In this summary, you will learn
- What factors affect risk planning
- Why it seems as if disasters have become more frequent
- How to use seven principles to assess and manage extreme events
- What issues confront scientists who study catastrophes
- What five factors leaders often neglect in making decisions about risk
Why you should read Learning from Catastrophes
In terms of insurance payouts, two-thirds of the 25 most expensive disasters in the last 40 years have taken place since 2001. As the global climate changes and more people move to overbuilt and hence more vulnerable cities, the pace of cataclysmic “extreme events” is liable to increase. From the costs related to Iceland’s volcano to the impact of the catastrophic oil spill in the Gulf of Mexico, far too many organizations already face extreme problems. Authors and editors Howard Kunreuther and Michael Useem, both Wharton School professors, join 20 other experts to examine risk assessment and management. Although their book is made up of scholarly essays, getAbstract finds it pertinent and useful.
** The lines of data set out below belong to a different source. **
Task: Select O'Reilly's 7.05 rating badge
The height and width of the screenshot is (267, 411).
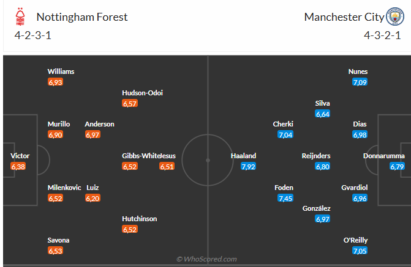Action: click(x=360, y=251)
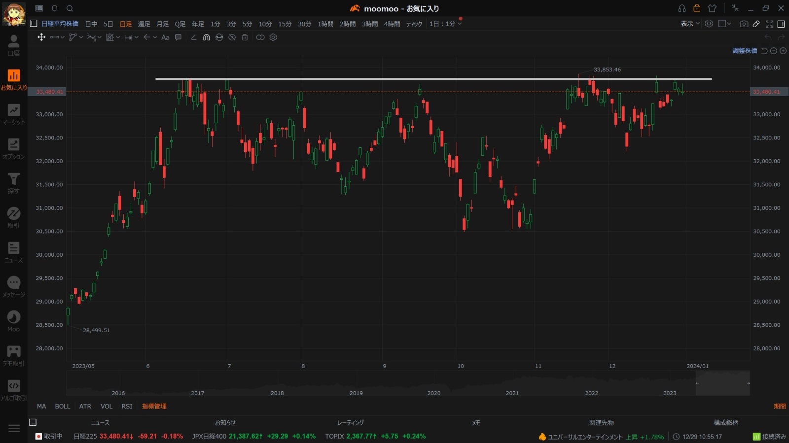Open the notification bell icon
789x443 pixels.
tap(55, 8)
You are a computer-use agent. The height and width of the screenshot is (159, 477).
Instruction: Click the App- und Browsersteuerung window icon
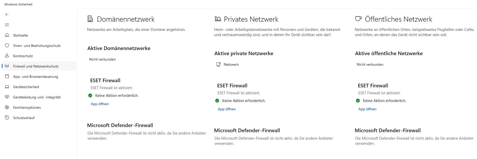[x=7, y=76]
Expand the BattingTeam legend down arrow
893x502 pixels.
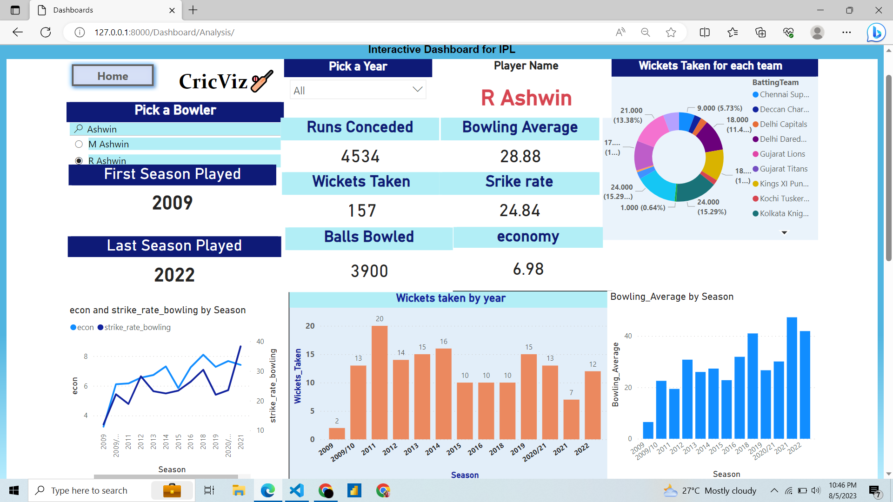tap(784, 232)
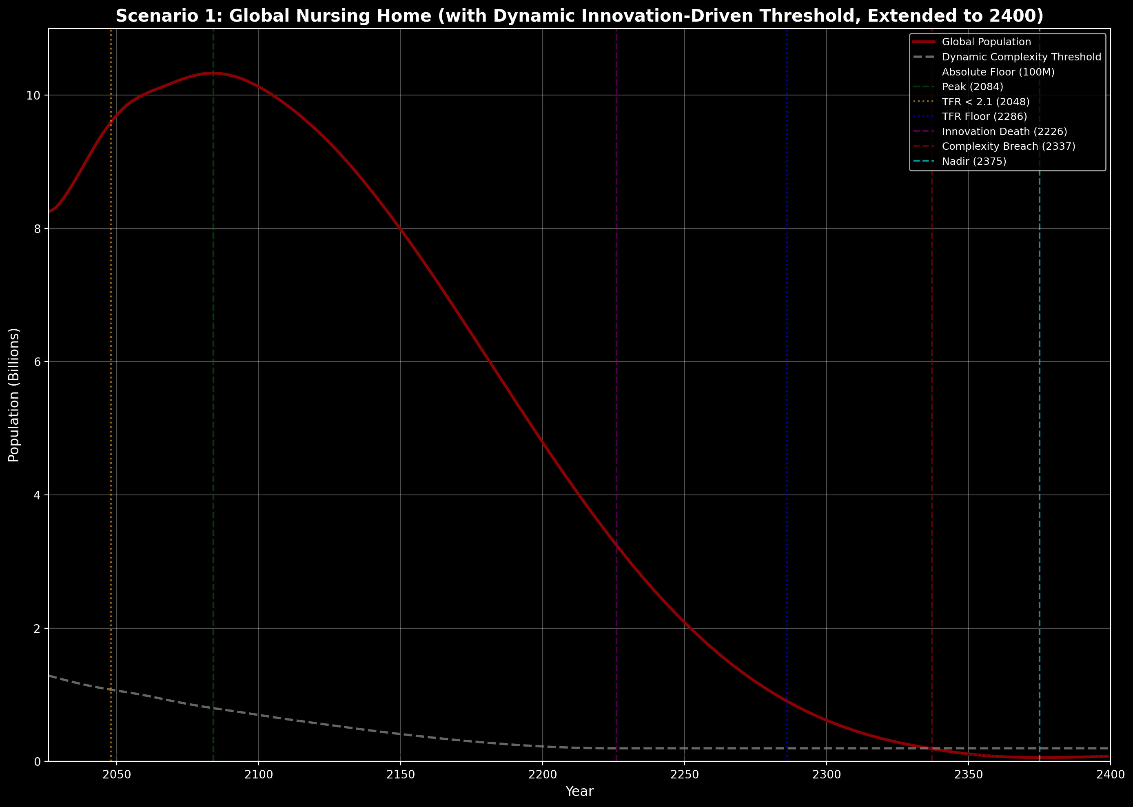Image resolution: width=1133 pixels, height=807 pixels.
Task: Click the Complexity Breach (2337) legend entry
Action: pyautogui.click(x=1008, y=147)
Leaders can apply the directives in this intelligent, informative, thought-provoking volume to develop strategic planning for major catastrophes.
About the Authors
Howard Kunreuther and Michael Useem are professors at the Wharton School at the University of Pennsylvania. Kunreuther directs the school’s Risk Management and Decision Processes Center and Useem heads its Center for Leadership and Change Management.